# [Given records]
§ §

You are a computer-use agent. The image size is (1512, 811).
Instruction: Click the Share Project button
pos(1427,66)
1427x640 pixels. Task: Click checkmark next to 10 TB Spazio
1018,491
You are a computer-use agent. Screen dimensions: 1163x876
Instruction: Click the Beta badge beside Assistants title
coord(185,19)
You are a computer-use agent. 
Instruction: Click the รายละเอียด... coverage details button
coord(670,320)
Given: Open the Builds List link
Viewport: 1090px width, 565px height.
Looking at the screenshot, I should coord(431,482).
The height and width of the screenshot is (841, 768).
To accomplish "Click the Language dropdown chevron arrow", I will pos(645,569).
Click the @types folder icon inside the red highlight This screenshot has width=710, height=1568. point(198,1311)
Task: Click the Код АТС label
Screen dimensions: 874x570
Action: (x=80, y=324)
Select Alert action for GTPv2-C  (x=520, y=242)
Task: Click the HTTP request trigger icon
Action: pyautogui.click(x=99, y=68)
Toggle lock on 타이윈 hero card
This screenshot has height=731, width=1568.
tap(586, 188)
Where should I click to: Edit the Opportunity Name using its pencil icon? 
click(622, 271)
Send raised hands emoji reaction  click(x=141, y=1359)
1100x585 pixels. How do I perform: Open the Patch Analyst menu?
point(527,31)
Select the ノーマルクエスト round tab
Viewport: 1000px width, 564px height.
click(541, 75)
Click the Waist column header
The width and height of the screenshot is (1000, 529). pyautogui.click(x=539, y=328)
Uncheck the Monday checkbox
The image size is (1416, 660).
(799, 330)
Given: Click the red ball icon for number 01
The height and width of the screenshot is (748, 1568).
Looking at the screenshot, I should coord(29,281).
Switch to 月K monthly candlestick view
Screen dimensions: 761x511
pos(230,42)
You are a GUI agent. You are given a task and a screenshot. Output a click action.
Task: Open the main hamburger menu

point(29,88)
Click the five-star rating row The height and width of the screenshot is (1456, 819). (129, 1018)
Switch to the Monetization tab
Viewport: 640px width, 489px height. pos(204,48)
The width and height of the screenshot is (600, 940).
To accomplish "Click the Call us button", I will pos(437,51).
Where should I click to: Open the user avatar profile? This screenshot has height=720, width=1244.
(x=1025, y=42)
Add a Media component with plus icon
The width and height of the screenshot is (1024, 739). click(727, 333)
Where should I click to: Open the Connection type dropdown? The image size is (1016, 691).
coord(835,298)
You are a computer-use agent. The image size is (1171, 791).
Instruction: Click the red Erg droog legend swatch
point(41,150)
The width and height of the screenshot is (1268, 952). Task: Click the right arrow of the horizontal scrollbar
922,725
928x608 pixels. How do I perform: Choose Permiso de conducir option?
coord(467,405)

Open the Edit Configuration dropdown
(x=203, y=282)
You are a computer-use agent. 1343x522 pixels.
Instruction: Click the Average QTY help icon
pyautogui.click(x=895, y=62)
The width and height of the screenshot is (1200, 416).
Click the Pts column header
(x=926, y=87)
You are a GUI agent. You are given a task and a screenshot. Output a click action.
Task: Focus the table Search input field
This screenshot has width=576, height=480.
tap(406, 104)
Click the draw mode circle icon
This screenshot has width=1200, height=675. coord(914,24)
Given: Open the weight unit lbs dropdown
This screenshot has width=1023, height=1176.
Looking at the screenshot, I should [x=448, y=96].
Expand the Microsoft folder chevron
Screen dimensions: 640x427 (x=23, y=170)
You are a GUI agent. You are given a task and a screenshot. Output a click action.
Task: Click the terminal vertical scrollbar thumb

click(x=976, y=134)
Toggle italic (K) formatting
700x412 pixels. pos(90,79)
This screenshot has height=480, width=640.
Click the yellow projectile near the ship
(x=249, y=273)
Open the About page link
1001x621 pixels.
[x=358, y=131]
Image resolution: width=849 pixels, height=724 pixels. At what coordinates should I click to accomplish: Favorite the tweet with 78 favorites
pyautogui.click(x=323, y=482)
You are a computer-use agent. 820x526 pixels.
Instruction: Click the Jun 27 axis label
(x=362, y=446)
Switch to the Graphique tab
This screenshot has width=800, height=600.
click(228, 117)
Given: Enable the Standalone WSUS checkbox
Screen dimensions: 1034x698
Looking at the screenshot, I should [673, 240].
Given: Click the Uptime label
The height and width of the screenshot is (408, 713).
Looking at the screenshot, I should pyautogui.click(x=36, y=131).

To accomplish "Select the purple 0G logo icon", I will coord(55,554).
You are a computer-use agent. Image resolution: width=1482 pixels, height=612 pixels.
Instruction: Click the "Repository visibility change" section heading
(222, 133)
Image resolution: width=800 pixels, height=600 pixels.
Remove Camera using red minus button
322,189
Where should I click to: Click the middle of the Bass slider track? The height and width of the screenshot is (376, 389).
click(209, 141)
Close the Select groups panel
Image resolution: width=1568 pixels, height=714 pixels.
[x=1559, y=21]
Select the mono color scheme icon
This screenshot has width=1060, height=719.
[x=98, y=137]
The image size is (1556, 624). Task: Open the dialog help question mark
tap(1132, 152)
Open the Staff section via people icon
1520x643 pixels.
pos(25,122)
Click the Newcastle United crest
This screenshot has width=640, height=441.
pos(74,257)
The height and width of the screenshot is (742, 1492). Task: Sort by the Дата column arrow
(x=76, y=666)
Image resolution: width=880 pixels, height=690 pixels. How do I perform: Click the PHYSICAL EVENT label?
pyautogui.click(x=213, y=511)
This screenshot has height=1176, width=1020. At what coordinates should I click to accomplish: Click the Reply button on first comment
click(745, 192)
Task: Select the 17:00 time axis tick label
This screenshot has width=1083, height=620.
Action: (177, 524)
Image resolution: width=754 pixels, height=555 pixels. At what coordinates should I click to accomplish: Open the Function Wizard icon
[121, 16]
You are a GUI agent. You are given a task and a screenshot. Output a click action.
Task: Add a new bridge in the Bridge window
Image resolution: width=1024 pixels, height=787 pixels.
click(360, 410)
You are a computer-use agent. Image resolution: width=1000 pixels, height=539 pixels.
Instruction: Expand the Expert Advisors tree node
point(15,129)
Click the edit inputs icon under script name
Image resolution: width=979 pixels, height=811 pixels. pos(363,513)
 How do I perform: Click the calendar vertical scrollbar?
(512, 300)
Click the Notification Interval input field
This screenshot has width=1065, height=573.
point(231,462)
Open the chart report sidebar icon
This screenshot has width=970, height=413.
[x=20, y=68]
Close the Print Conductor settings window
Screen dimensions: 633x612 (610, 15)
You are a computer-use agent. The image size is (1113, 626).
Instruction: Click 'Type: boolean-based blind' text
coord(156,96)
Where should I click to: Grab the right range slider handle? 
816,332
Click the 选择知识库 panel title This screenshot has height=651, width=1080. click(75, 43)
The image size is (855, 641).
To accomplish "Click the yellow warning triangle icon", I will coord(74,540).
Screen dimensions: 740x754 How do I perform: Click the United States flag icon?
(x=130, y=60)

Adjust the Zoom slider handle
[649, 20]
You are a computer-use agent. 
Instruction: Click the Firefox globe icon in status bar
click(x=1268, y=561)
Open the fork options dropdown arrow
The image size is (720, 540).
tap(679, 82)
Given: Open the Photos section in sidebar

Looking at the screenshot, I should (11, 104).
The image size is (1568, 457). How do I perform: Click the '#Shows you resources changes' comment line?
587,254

§ §

# [Goal of the exercise]
Look through the records and gather every line containing "panel".

# [Response area]
Close the Select groups panel
Click the 选择知识库 panel title This screenshot has height=651, width=1080. click(75, 43)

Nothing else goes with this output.